Investigators have found Health Central hospital in Ocoee, FL, deficient for its failure to notify the state when one of its nurses was accused of sexually assaulting one patient and inappropriately touching another. Florida law requires hospitals to report every allegation of sexual misconduct to the Department of Health, but the hospital had no policy at the time to do so, according to a report. The Florida Agency for Health Care Administration investigated Health Central earlier this year and identified the reporting deficiency.
Hospitals in Johnson County, KS, are working to keep up with the needs of residents by establishing new construction projects. Some hospitals are building or acquiring new campus locations, while others are increasing square footage devoted to specialized services. The University of Kansas Hospital, for example, could see an addition called the KU Clinical Research Center. Also, Shawnee Mission Medical Center is teaming up with Kansas City Cancer Center to create an outpatient cancer center scheduled to open the third quarter of 2009.
A lawsuit by a neonatologist William Topper against Kansas City-based HCA Midwest is headed to court. Topper is the former director of neonatal intensive care at Research Medical Center and Centerpoint Medical Center, which are both owned by HCA Midwest. Topper sued in July 2007 over his firing, alleging that HCA prematurely terminated his contract without cause because it wanted to replace him with neonatologist Kathleen Weatherstone. Weatherstone, who oversaw neonatal intensive care at HCA's Overland Park Regional Medical Center, was appointed the new director of the Research neonatal intensive-care unit.
Rural Tioga County sprawls across more than 1,100 square miles along the New York border in the north-central section of Pennsylvania.

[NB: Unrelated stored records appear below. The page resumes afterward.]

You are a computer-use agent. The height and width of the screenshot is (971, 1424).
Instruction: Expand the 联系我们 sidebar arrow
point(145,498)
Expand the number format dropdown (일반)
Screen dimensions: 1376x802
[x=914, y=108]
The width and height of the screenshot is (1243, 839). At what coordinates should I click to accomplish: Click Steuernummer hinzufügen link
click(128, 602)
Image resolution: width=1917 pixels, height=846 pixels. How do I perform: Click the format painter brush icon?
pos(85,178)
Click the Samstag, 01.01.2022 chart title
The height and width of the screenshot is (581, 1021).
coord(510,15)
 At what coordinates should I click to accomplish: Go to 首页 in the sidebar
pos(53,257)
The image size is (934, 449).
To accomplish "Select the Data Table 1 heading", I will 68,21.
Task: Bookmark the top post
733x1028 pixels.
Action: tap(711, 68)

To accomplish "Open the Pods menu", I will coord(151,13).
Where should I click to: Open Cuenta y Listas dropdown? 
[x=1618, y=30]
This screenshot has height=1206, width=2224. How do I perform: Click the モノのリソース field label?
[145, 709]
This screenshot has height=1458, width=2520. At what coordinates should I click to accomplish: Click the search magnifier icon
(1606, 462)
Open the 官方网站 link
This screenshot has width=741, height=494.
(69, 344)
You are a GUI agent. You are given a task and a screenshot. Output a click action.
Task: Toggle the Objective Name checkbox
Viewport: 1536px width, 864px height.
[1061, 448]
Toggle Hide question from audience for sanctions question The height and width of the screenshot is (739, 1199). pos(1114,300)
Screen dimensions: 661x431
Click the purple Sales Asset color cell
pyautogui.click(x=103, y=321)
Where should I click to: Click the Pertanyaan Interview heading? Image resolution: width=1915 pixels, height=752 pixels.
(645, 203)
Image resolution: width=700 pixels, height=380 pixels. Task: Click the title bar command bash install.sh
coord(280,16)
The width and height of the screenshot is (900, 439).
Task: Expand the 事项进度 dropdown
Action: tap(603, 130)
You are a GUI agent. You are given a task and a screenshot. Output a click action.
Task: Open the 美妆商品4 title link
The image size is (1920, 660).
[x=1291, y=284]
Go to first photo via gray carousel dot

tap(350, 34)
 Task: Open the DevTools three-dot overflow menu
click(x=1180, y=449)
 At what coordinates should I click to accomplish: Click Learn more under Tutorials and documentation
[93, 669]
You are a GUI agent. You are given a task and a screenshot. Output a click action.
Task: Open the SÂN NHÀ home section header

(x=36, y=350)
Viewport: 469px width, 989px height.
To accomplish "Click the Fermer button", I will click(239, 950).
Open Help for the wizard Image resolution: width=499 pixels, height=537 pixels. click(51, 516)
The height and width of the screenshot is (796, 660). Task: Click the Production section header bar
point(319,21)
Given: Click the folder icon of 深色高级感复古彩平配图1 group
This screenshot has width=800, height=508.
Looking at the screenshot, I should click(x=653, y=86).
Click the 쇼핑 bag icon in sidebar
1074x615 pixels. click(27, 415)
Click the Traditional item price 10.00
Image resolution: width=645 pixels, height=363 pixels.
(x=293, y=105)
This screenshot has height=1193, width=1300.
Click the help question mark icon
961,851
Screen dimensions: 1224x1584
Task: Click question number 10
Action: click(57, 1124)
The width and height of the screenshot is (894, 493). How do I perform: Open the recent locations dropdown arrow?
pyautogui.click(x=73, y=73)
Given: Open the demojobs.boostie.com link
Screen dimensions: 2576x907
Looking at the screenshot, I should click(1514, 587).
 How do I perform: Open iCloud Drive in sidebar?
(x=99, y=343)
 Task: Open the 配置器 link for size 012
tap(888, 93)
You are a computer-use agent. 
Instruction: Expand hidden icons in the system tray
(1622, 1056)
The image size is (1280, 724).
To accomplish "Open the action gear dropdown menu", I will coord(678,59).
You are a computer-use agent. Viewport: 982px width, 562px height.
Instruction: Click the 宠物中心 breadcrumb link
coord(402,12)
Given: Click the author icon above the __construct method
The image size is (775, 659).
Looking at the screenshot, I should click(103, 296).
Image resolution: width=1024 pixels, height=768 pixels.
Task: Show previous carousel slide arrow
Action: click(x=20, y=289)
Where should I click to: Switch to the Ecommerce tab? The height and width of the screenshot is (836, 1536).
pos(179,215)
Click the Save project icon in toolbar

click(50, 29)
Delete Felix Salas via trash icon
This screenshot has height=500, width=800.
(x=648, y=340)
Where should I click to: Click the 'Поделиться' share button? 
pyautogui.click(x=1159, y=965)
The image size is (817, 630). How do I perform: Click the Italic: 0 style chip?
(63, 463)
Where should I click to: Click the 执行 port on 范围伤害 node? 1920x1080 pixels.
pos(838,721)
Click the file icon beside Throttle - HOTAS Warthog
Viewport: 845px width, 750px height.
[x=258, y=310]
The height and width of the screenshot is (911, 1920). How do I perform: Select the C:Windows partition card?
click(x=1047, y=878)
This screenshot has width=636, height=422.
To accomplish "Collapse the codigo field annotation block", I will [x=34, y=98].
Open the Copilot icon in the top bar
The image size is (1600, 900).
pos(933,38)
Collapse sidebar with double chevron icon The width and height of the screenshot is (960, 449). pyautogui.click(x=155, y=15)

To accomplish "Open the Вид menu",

It suffers from high unemployment, low income and high rates of chronic disease. It also has far fewer employers than do most urban sections of the state, and most businesses are too small to offer health insurance to their employees. As a result Tioga has a higher percentage of uninsured (35.6%) residents than any other county in the state.
In Bucks County, PA, there is emergency department construction and renovation. New outpatient facilities are opening, and there are expanded clinics, and renovated laboratories. A new hospital building is also in the planning stages. The boom is being fueled by demographic shifts, technological advances, competition, and an evolution of care that makes changes necessary.